■ **Brief**
Exclude every picture. Output verbatim the lines from the one containing "Viewport: 666px width, 595px height." to the end of the data.

══ Material for the task ══

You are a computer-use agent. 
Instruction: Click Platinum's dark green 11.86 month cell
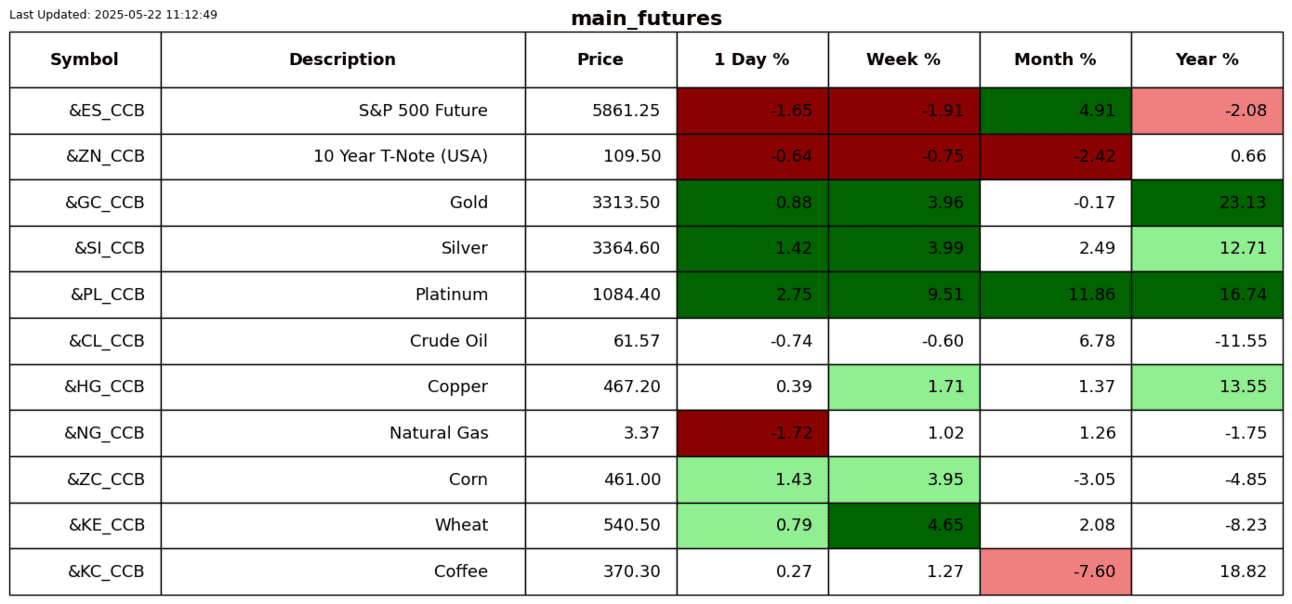coord(1055,295)
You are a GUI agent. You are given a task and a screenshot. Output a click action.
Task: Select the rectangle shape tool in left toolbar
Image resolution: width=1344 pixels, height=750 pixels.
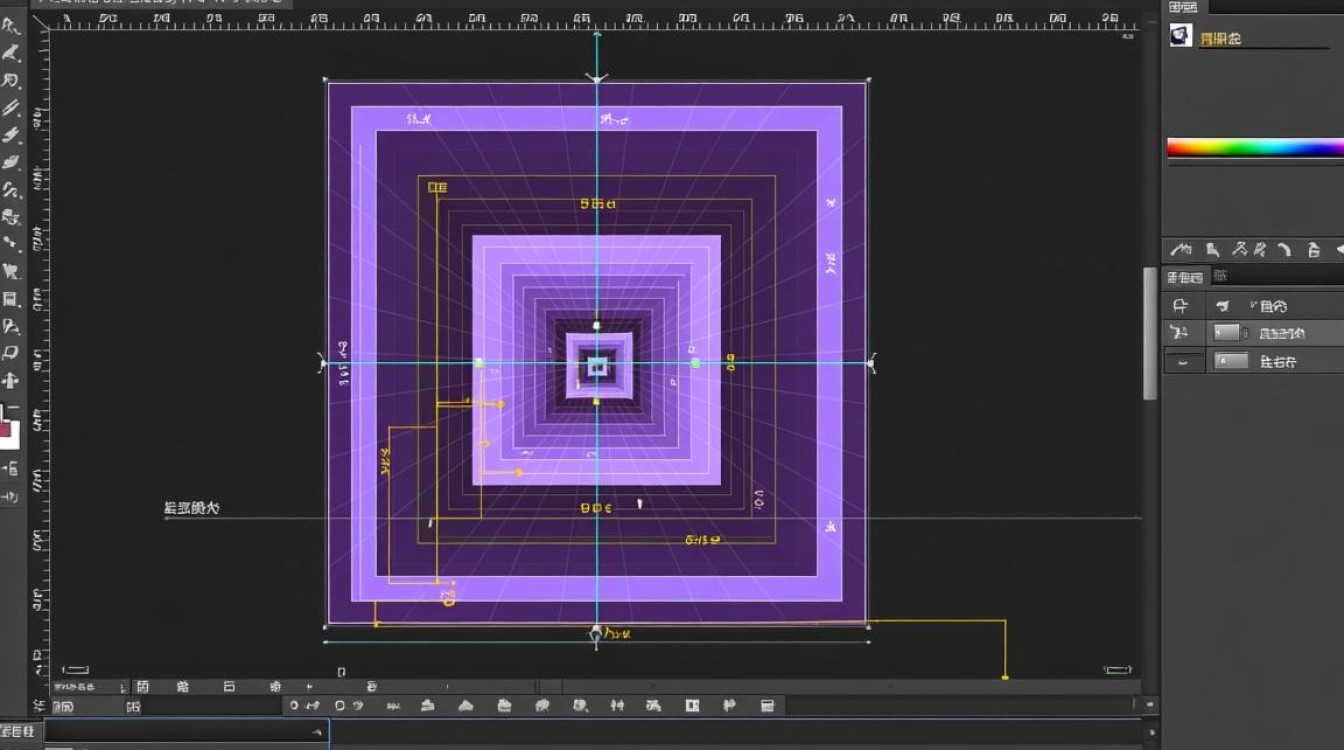coord(11,299)
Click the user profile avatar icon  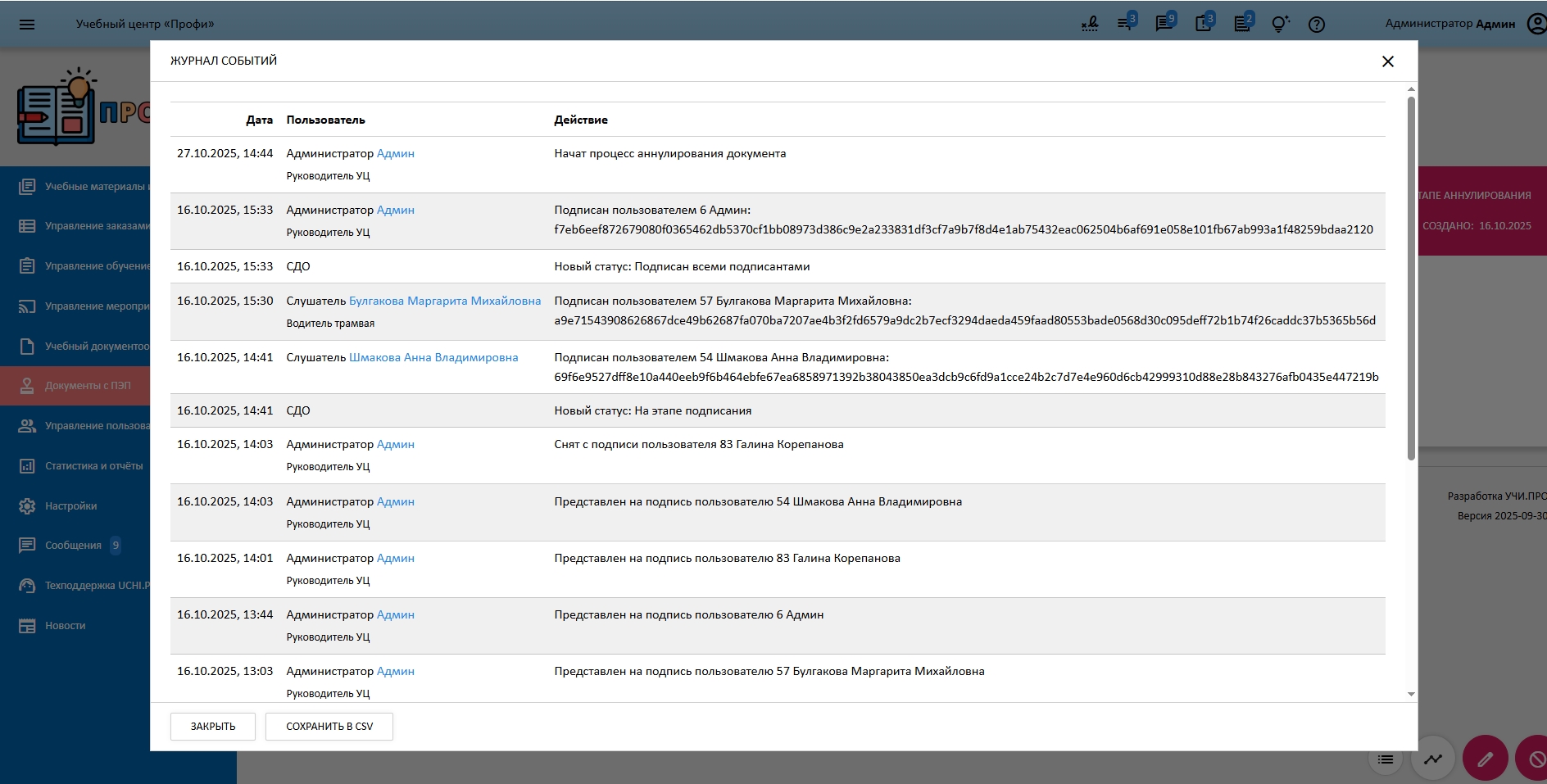[x=1536, y=24]
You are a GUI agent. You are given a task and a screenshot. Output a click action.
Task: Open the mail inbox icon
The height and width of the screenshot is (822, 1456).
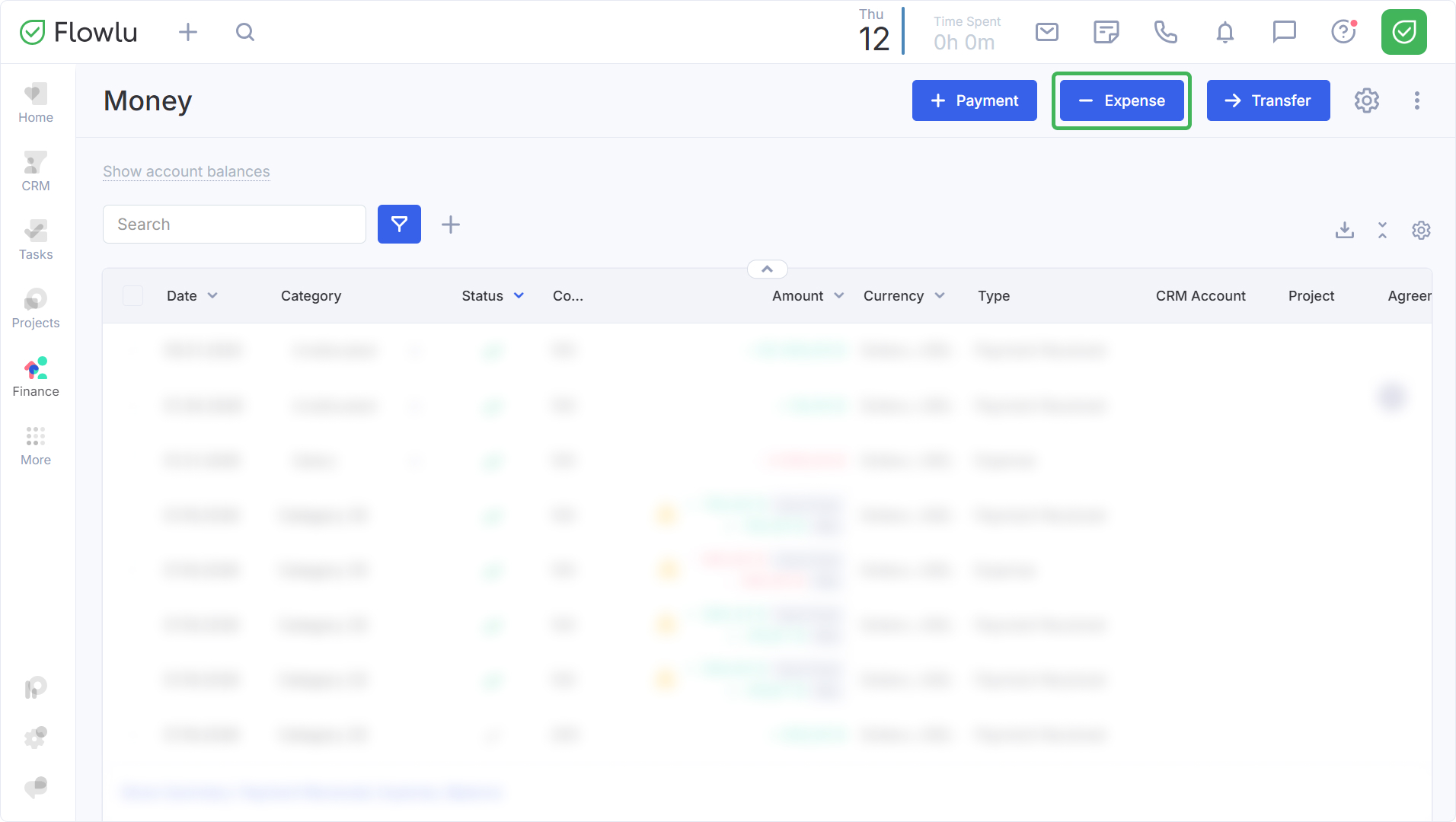click(1046, 32)
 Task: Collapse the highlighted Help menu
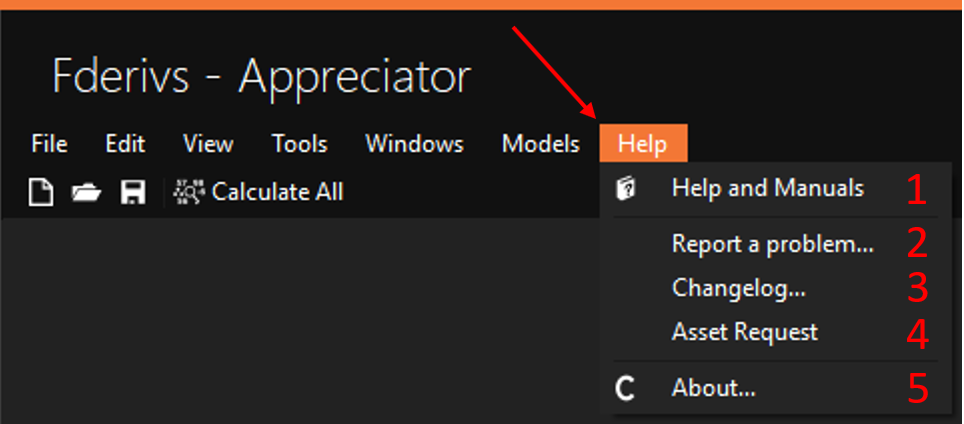[x=643, y=144]
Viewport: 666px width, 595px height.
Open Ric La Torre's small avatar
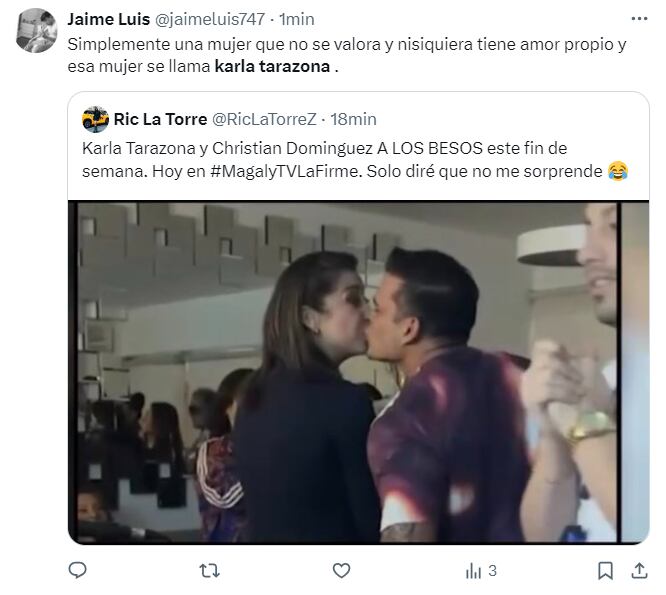(95, 119)

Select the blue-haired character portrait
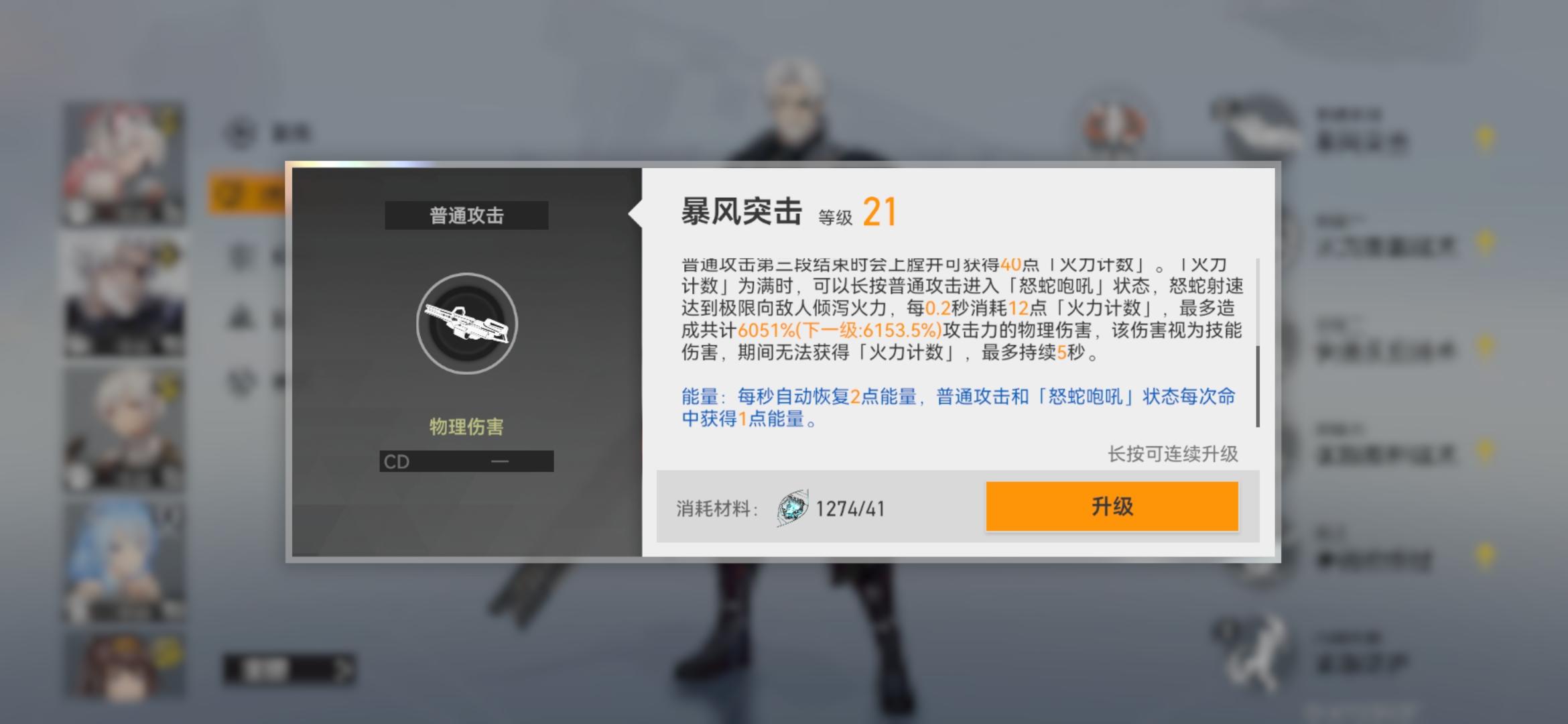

═══

■ **Response box**
Viewport: 666px width, 595px height.
Open Ric La Torre's small avatar
(95, 119)

Select the blue-haired character portrait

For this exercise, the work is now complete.